[What the exercise asks]
When a line in the records contains the string "agent", copy that line.

[Available records]
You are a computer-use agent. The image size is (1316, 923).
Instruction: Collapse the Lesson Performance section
* * *
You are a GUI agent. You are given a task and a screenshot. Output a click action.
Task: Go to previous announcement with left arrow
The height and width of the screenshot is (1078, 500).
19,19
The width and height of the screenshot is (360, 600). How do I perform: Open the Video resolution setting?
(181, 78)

[Completed exercise]
You are a computer-use agent. The image size is (1316, 923).
You are a GUI agent. You are given a task and a screenshot. Output a click action.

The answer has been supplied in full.